Norman Dale's passionate defense of mob action to achieve social change has at least three flaws. First, two can play that game: if mob action by one side in a dispute is justified, so is mob action by the other. Both sides can riot, start road and rail blockades or occupy ground. In short, Mr. Dale's views are a prescription for complete social anarchy or even violent civil conflict with unpredictable consequences. Democracy and freedom require the rule of law because otherwise issues will be decided by force - which benefits no one.
Second, Mr. Dale confuses mob rule with civil disobedience. Thoreau, Gandhi and Martin Luther King used civil disobedience which is based on the supremacy of law: demonstrators break the law - but then accept the consequences by not resisting arrest and going to jail if necessary. That's how King wrote his famous "Letter from a Birmingham Jail." Thoreau, Gandhi and King knew the importance of keeping order not only to prevent anarchy but also to prevent people's worst aspects from getting out of control. What Mr. Dale and others suggest about Native land claims has nothing to do with Thoreau, Gandhi, King and civil disobedience: it has a lot to do with the Black Panthers and armed resistance, which did not achieve any of King's positive results. While true civil disobedience is acceptable in a democracy, mob violence is not.
Third, Mr.
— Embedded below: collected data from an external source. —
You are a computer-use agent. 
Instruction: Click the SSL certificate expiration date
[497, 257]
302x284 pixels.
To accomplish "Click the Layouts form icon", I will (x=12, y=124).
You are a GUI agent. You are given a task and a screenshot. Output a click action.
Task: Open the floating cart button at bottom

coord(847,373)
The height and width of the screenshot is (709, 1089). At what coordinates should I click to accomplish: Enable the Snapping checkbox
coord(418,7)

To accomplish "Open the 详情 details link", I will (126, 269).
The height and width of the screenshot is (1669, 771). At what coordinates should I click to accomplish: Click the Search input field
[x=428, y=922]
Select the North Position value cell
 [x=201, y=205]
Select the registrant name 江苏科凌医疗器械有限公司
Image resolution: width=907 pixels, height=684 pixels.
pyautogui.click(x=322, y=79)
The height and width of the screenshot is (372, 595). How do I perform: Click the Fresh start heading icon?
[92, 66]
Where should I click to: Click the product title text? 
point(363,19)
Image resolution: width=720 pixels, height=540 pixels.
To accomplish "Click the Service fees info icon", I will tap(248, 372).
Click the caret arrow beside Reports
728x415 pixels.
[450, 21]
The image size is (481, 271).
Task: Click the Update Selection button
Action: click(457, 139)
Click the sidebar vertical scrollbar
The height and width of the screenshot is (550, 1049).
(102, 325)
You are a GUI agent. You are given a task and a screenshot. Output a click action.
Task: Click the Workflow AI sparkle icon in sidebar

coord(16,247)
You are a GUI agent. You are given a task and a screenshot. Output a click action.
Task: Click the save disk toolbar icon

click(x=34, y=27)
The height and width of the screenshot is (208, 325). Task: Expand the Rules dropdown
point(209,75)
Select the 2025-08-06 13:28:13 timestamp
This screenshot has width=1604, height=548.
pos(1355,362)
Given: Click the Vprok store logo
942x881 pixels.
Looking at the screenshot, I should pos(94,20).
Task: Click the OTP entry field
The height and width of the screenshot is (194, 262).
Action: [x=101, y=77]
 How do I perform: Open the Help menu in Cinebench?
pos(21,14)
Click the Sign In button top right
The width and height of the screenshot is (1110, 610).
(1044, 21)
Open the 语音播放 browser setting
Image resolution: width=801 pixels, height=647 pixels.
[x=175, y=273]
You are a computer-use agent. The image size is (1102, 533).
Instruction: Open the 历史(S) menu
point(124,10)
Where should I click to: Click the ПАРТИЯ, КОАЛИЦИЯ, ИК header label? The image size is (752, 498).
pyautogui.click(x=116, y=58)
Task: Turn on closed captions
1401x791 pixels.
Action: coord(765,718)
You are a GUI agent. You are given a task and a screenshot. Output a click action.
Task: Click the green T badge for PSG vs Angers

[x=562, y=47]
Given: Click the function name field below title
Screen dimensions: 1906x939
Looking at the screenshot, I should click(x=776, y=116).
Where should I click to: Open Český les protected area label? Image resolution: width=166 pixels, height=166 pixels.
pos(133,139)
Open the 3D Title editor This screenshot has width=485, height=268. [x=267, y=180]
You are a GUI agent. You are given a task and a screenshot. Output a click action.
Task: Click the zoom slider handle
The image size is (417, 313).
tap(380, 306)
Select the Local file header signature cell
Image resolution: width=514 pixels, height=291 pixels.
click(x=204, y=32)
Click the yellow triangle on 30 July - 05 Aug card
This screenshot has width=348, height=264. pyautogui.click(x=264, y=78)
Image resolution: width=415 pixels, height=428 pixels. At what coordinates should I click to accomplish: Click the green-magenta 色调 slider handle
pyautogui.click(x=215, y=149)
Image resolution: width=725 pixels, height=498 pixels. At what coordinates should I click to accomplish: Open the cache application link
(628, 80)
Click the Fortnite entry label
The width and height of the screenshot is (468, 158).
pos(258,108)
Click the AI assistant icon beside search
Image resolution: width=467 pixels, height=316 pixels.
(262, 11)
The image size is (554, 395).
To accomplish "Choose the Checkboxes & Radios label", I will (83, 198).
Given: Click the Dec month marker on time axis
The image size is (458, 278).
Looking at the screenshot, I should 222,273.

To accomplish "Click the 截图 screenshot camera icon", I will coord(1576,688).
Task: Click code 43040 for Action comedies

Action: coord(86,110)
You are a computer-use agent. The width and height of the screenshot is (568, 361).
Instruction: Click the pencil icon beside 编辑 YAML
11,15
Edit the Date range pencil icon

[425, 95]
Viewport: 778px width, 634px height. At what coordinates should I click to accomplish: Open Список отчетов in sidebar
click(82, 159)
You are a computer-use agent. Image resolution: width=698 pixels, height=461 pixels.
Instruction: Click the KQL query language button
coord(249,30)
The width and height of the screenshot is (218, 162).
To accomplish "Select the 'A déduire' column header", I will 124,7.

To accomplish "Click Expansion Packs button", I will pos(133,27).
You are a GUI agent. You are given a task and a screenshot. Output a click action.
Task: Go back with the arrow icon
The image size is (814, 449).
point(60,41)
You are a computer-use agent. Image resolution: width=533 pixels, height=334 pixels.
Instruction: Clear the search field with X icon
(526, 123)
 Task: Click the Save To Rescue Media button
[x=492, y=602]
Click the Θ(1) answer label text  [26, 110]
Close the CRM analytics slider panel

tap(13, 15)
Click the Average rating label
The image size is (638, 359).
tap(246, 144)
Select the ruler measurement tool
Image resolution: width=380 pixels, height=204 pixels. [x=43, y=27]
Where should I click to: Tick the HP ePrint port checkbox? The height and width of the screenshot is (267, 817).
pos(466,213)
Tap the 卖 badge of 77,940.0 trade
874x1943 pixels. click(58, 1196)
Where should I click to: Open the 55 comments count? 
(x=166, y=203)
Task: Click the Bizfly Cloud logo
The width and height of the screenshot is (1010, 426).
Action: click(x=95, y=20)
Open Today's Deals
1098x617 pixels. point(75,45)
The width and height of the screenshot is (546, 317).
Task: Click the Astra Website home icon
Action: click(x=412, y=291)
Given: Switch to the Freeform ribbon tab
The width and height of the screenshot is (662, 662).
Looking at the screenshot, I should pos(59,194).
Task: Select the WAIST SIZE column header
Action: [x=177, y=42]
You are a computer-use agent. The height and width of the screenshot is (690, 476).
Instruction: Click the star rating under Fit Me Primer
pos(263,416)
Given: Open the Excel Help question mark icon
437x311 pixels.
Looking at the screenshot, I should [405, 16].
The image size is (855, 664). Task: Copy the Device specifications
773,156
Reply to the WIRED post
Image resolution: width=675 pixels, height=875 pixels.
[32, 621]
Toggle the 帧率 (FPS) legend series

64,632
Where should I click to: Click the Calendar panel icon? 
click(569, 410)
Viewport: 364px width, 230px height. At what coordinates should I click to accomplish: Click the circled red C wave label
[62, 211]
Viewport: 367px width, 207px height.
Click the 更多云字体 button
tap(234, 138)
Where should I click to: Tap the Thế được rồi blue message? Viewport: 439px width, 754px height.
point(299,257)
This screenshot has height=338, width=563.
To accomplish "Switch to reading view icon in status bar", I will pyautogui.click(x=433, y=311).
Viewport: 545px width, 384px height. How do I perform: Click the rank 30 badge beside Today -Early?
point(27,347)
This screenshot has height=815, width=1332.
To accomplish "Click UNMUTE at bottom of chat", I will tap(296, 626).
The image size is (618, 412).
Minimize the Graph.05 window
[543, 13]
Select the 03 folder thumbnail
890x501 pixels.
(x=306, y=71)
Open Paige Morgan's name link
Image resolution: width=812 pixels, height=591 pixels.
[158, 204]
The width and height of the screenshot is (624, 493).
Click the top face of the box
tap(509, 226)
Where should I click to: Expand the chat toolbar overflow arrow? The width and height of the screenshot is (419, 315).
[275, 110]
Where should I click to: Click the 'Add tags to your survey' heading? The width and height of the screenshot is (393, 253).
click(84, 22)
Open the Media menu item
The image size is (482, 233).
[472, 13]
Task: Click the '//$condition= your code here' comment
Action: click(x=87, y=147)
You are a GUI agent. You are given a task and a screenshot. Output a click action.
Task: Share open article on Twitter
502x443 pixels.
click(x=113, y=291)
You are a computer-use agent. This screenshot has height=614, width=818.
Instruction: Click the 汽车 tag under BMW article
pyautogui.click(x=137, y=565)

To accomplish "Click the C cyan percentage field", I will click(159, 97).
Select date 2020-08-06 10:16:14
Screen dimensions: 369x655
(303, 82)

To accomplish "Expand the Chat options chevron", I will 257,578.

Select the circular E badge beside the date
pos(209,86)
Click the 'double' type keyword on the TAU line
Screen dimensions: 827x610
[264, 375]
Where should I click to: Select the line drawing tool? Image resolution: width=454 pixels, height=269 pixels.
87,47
Dale confuses tactics that are justifiable in repressive dictatorships and tactics that are justifiable in democracies like Canada. He refers to apartheid in South Africa - but Canada is a far cry from South Africa with all of its race-based laws and a brutal secret police system. In Canada, there are proper channels for getting changes but one of the rules of living in a democratic society is that we have to accept the results given by the courts and/or Parliament. That is the 'democratic self-discipline' needed for freedom to survive. Those who refuse to accept these results and decide to act outside legal, democratic processes are simply setting up a situation in which "two can play that game." No one benefits from that in the long run.